**Task objective**
Copy out, without any change, the lines of the listing between the line holding "Given: Select the" and the line holding "coord(317,611)", inclusive.

Collected data entries:
+===+
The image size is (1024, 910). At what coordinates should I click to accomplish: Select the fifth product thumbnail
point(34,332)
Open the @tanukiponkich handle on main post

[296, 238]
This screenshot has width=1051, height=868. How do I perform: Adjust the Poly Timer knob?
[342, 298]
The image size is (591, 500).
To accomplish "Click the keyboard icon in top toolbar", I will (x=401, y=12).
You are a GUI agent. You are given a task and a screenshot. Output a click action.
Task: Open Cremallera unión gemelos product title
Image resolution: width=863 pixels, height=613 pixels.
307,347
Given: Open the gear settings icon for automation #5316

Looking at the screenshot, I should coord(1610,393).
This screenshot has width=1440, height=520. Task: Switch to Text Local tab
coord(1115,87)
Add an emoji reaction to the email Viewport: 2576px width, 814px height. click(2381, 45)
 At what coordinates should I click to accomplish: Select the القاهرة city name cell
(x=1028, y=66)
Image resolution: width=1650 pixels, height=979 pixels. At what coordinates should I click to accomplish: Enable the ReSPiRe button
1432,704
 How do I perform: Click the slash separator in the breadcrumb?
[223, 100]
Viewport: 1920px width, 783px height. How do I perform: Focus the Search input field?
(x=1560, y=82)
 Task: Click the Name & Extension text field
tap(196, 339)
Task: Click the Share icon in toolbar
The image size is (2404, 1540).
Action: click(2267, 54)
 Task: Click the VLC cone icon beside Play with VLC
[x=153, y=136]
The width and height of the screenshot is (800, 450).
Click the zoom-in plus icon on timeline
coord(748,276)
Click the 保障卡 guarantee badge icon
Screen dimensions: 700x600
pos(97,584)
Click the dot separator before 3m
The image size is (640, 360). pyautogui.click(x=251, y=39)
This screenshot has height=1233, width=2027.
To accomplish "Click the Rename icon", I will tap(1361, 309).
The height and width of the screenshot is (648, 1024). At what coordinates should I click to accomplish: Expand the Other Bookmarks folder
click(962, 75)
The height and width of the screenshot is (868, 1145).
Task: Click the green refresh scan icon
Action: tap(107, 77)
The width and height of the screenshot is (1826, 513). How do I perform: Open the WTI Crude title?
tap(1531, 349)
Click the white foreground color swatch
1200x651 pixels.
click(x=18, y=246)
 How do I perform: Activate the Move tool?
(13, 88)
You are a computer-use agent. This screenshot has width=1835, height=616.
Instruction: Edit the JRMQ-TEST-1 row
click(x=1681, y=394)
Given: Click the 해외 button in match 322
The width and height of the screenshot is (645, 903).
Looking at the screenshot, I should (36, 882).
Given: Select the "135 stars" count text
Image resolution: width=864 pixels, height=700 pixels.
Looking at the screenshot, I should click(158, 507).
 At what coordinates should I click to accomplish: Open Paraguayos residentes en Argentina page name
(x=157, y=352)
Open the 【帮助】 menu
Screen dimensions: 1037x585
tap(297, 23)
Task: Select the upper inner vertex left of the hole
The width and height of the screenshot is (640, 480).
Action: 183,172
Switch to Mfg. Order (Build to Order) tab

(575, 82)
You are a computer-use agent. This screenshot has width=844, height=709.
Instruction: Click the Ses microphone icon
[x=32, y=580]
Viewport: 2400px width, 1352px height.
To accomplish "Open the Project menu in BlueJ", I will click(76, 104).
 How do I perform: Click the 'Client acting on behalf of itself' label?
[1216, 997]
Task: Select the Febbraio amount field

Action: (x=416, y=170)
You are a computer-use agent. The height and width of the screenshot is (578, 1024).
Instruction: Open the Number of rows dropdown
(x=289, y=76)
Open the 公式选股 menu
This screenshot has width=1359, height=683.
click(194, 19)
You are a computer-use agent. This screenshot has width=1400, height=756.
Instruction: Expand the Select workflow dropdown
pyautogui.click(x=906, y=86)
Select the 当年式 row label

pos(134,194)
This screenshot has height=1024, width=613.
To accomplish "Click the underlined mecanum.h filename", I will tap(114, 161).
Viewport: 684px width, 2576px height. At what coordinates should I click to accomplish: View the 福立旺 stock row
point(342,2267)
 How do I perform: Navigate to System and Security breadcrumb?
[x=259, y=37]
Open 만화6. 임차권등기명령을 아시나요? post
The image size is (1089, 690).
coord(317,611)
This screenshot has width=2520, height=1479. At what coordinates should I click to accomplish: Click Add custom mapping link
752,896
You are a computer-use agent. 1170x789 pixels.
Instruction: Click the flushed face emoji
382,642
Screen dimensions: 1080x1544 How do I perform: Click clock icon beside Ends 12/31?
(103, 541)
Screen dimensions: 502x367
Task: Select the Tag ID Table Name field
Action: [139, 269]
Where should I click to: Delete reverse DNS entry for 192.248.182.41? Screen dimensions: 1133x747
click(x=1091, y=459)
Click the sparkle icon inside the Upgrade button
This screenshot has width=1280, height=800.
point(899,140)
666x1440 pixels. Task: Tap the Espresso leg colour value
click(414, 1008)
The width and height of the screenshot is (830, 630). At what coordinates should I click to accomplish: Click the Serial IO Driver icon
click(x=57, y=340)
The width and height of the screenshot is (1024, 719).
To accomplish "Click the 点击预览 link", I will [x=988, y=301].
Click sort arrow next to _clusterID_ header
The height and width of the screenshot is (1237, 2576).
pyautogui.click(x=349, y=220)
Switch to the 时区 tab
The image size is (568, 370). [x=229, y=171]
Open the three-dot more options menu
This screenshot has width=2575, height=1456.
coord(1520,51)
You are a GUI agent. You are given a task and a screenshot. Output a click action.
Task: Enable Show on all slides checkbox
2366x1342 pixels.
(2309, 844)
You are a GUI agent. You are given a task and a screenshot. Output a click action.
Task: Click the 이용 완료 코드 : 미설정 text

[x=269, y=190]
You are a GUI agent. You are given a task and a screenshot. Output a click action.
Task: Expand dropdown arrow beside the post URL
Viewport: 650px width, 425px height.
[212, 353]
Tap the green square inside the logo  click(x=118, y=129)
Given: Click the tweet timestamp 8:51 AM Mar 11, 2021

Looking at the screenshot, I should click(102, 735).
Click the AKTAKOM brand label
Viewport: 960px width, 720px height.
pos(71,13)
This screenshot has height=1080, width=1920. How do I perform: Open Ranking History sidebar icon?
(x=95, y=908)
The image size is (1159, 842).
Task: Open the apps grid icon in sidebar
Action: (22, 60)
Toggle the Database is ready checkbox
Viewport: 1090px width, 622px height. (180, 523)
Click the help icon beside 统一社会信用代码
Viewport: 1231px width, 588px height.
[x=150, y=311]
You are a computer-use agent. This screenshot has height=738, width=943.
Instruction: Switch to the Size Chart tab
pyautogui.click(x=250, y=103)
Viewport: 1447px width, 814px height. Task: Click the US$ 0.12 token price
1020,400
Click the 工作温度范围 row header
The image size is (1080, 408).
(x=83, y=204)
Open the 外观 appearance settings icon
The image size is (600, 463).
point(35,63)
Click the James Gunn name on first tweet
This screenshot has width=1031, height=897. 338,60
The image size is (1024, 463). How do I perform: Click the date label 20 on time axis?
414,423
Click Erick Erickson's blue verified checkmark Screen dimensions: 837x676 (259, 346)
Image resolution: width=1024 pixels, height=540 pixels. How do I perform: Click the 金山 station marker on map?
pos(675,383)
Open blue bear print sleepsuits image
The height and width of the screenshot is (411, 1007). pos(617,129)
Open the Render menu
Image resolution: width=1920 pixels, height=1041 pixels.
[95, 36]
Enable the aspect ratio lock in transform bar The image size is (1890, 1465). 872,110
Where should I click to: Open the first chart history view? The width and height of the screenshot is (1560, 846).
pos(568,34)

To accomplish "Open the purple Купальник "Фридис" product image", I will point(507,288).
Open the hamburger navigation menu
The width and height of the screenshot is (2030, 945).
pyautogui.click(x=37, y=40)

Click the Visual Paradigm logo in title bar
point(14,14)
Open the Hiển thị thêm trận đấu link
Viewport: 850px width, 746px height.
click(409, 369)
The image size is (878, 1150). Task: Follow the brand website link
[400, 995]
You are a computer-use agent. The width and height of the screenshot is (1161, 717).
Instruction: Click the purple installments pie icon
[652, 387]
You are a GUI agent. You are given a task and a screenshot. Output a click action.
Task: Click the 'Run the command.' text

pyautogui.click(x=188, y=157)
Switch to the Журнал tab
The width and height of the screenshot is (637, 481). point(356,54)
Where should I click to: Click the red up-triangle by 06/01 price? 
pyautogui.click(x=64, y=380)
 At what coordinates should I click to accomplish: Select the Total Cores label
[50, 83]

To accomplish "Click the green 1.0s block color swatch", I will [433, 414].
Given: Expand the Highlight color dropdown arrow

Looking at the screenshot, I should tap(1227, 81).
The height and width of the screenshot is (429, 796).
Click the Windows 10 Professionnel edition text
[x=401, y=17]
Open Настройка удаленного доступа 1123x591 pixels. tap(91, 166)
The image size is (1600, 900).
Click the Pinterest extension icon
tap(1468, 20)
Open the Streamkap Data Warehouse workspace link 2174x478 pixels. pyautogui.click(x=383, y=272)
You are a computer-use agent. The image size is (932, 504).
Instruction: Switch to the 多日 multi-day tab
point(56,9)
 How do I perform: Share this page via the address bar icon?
+===+
**Written response**
Given: Select the "135 stars" count text
Image resolution: width=864 pixels, height=700 pixels.
Looking at the screenshot, I should click(158, 507).
 At what coordinates should I click to accomplish: Open Paraguayos residentes en Argentina page name
(x=157, y=352)
Open the 【帮助】 menu
Screen dimensions: 1037x585
tap(297, 23)
Task: Select the upper inner vertex left of the hole
The width and height of the screenshot is (640, 480).
Action: 183,172
Switch to Mfg. Order (Build to Order) tab

(575, 82)
You are a computer-use agent. This screenshot has width=844, height=709.
Instruction: Click the Ses microphone icon
[x=32, y=580]
Viewport: 2400px width, 1352px height.
To accomplish "Open the Project menu in BlueJ", I will click(76, 104).
 How do I perform: Click the 'Client acting on behalf of itself' label?
[1216, 997]
Task: Select the Febbraio amount field

Action: (x=416, y=170)
You are a computer-use agent. The height and width of the screenshot is (578, 1024).
Instruction: Open the Number of rows dropdown
(x=289, y=76)
Open the 公式选股 menu
This screenshot has width=1359, height=683.
click(194, 19)
You are a computer-use agent. This screenshot has width=1400, height=756.
Instruction: Expand the Select workflow dropdown
pyautogui.click(x=906, y=86)
Select the 当年式 row label

pos(134,194)
This screenshot has height=1024, width=613.
To accomplish "Click the underlined mecanum.h filename", I will tap(114, 161).
Viewport: 684px width, 2576px height. At what coordinates should I click to accomplish: View the 福立旺 stock row
point(342,2267)
 How do I perform: Navigate to System and Security breadcrumb?
[x=259, y=37]
Open 만화6. 임차권등기명령을 아시나요? post
The image size is (1089, 690).
coord(317,611)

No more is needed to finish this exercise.